TASK GOAL:
Can you format the entries running from the line containing "The image size is (1713, 1341)." through the line containing "tap(408, 218)" as a Markdown table with the columns "Row" and "Entry line", leaving out any blank lines?

··· RECORDS TO PROCESS ···

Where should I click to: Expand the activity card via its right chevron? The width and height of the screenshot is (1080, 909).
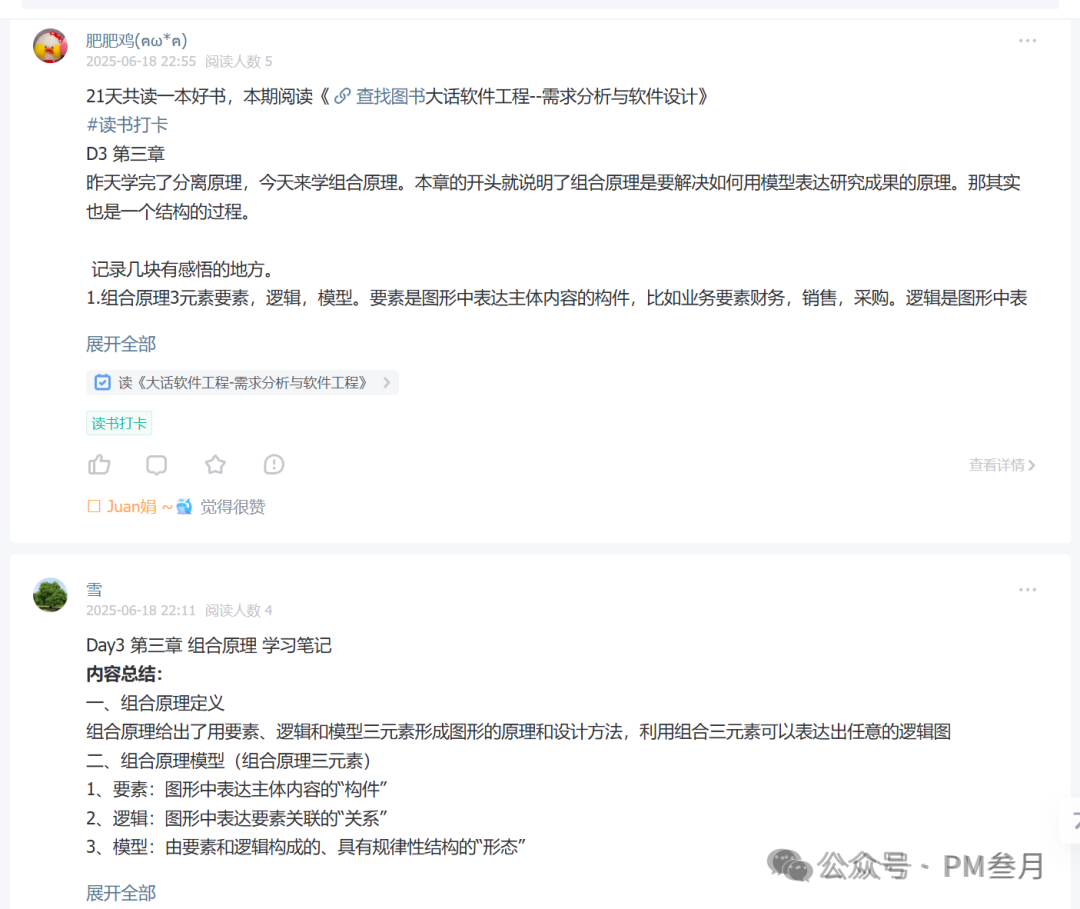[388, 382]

···
··· RECORDS TO PROCESS ···

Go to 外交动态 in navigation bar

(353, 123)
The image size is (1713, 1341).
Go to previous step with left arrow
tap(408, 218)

···

FULL SOLUTION:
| Row | Entry line |
|---|---|
| 1 | The image size is (1713, 1341). |
| 2 | Go to previous step with left arrow |
| 3 | tap(408, 218) |